In a hangar in the south of France, a burst of violins and dramatic drum rolls marked the arrival on stage of France’s most charismatic political showman. At his final gathering before Sunday’s presidential election, the right-wing favourite Nicolas Sarkozy stood surveying his thousands of supporters draped in French football shirts, flags, or face-paint. Some had come to witness what has been likened to a quasi-religious experience, led by a secular evangelist.
“We have two days to liquidate the legacy of May 1968!” Sarkozy boomed, promising an end to the “lax smugness” of the left. “I want to talk about the nation without being called a nationalist,” he vowed, to applause. He name-checked Louis XIV, Napoleon, Clemenceau and General de Gaulle, implying that one day his name would be added to that list. Sweat ran down his face, but in all his star performances he never mops his brow, in case it is seen as a moment of weakness.

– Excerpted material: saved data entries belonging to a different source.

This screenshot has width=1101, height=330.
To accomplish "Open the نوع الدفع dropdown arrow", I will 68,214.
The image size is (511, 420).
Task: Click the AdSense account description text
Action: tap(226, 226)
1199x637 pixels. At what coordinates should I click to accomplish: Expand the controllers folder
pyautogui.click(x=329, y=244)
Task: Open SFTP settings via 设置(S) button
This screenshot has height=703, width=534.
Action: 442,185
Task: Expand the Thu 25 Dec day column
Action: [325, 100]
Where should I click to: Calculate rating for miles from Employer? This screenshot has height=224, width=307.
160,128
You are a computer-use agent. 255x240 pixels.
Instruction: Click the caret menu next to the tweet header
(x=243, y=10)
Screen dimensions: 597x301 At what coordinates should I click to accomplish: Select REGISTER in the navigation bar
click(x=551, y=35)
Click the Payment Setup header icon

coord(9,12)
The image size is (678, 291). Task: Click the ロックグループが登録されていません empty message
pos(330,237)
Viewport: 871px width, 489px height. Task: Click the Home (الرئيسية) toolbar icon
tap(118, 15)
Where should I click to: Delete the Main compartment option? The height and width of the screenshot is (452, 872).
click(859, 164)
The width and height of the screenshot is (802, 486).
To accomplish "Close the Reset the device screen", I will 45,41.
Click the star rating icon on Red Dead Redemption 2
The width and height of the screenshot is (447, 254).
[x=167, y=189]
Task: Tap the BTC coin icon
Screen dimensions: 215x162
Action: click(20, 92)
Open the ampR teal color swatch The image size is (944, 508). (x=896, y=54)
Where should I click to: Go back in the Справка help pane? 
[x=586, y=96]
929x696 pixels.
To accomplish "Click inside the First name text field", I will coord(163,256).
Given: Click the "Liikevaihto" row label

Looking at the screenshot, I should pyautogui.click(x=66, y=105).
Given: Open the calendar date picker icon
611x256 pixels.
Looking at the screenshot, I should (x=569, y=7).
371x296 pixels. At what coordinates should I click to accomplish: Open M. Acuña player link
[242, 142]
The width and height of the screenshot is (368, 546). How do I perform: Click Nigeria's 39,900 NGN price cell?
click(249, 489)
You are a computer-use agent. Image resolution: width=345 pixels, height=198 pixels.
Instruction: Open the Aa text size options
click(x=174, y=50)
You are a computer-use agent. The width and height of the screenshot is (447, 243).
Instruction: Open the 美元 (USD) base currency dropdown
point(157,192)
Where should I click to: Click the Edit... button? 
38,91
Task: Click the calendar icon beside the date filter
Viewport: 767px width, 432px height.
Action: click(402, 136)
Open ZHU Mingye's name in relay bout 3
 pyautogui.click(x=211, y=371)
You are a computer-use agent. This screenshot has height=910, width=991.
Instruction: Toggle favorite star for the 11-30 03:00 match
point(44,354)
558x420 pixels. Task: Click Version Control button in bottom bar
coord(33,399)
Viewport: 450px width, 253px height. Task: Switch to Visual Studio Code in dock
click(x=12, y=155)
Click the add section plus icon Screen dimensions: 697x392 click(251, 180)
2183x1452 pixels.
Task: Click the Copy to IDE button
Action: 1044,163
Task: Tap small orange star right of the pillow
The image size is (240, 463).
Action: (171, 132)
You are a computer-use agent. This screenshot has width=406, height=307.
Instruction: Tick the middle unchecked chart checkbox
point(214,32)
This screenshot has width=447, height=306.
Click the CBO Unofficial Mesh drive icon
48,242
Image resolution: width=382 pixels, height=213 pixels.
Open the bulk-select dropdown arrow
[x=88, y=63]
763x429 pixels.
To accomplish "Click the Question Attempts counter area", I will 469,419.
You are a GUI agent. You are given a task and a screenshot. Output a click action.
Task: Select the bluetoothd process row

Sarkozy (52) now seems unstoppable in his 30-year dream to lead France. More than 100 opinion polls have tipped him to win. Despite his critics’ cries that he is a United States-style neo-conservative, a racist authoritarian, and a volatile power-freak with a complex about his height, who poses on a horse to look like Napoleon charging into battle, Sarkozy is coasting on the highest support of any politician in France for decades.
On Friday, three new polls showed his lead widening to between six to 10 points against his Socialist challenger, Ségolène Royal. The first woman to get this close to becoming president of France says her inspiration is Joan of Arc — on Friday, her supporters whispered that she would need a miracle to win.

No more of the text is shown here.